Des chaussures au fauteuil : Nike veut vous faire payer aussi pour le repos
Nike lance avec Hyperice une claquette de récupération chauffante et vibrante à 249 dollars, qui pourrait coûter plus de 1 000 shekels en Israël. Mais s'agit-il d'une technologie efficace – ou d'une « taxe de récupération » sur un produit dont la marque elle-même a créé le besoin ?
Le marché des chaussures de sport est confronté ces dernières années à une croissance modérée, à une concurrence croissante de la part des marques chinoises et de nouveaux acteurs dans le domaine de la course à pied. Chez Nike, on cherche des moteurs de croissance supplémentaires, et l'un d'eux arrive justement après la fin de l'entraînement : une nouvelle claquette de récupération développée en collaboration avec Hyperice et vendue 249 dollars.
La claquette comprend trois niveaux de chauffage, jusqu'à 47 degrés, trois intensités de vibration et une batterie qui dure environ une heure. Selon Moti Azulay, doctorant en gestion, chercheur en comportement des consommateurs et conférencier en stratégie et entrepreneuriat, la démarche de Nike ne se limite pas au lancement d'un nouveau produit, mais constitue une tentative de construire une nouvelle catégorie de consommation autour de la récupération après l'entraînement.

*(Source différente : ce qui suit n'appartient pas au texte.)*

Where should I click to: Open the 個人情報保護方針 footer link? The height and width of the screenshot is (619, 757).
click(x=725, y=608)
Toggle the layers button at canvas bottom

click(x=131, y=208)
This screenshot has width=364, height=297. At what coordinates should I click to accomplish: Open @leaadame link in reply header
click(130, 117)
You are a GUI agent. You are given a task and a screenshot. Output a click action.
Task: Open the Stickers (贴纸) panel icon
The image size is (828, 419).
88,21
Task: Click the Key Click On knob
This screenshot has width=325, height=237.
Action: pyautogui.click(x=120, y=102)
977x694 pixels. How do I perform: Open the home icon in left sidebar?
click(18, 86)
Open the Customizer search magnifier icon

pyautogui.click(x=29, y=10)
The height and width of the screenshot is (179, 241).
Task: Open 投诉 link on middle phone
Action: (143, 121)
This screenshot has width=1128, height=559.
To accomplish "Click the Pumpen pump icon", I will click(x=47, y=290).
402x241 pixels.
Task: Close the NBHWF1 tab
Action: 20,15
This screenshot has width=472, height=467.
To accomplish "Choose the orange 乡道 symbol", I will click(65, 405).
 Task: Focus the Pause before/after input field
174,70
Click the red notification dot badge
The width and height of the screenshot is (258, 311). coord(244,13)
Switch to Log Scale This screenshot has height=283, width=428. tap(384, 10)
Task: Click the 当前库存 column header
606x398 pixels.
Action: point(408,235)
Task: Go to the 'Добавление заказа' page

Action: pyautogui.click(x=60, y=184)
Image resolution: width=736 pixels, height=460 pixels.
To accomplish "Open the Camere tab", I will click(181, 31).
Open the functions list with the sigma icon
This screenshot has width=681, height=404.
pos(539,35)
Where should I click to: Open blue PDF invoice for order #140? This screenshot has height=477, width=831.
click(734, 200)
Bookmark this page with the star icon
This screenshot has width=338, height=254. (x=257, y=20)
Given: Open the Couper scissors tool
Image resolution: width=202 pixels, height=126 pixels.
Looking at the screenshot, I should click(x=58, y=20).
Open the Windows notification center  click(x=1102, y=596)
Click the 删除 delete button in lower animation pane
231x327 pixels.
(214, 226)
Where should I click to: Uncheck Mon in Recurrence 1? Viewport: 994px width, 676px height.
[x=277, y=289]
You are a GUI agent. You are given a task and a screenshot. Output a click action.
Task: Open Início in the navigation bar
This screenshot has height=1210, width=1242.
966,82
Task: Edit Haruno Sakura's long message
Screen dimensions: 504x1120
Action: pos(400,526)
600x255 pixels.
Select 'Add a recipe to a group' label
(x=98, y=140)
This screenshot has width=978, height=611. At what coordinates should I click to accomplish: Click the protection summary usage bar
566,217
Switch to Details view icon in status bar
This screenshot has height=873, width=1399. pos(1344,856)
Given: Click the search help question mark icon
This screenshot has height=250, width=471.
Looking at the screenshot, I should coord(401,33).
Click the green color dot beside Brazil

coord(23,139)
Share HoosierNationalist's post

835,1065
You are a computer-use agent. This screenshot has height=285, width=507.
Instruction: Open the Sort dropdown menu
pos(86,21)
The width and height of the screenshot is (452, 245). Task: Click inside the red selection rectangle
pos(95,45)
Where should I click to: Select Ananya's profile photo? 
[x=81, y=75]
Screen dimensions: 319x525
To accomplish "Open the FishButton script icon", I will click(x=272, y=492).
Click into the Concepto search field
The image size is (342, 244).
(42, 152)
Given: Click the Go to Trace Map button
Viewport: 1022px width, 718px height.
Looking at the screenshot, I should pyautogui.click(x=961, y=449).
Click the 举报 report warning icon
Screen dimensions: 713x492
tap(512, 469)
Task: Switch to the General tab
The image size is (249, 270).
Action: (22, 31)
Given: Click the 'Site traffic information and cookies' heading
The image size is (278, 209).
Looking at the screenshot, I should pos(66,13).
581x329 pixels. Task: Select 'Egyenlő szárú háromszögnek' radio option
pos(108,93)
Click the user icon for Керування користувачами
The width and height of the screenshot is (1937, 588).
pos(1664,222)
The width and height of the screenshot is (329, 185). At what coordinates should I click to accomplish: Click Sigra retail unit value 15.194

« Nike a compris qu'il y a une limite à ce qu'on peut gagner avec la course à pied, alors elle tarifie votre fatigue », déclare Azulay. Selon lui, l'avantage pour l'entreprise est que la claquette s'intègre dans une habitude existante, contrairement à des produits comme les pistolets de massage ou les bottes de compression, qui nécessitent une utilisation dédiée et ressemblent davantage à du matériel thérapeutique. Aux États-Unis, le produit a également bénéficié d'un avantage supplémentaire après avoir été reconnu comme éligible à l'achat via des comptes HSA et FSA, utilisés pour les dépenses médicales. « Ce n'est pas un détail technique, c'est un sceau qui transforme le luxe en nécessité, alors qu'il est effectivement subventionné par le contribuable ».
Cependant, la question est de savoir dans quelle mesure la technologie améliore réellement la récupération. Azulay cite une étude de 2018 qui a passé en revue 99 études sur les méthodes de récupération et a révélé que le massage manuel était l'une des méthodes les plus efficaces pour réduire les douleurs musculaires et la fatigue, tandis que certaines autres technologies n'ont pas montré d'effet significatif.
Il est également avancé qu'une partie importante de l'amélioration des méthodes de récupération se manifeste dans le sentiment de douleur et de fatigue, et pas nécessairement dans des indicateurs physiologiques objectifs. Un calcul économique à sec montre que la batterie dure quatre séances de 15 minutes par charge. Une utilisation quotidienne pendant un an ramène le coût à environ 68 cents par jour (moins de 3 shekels par séance) — un prix qui semblera au consommateur être l'affaire de sa vie par rapport à un massage professionnel.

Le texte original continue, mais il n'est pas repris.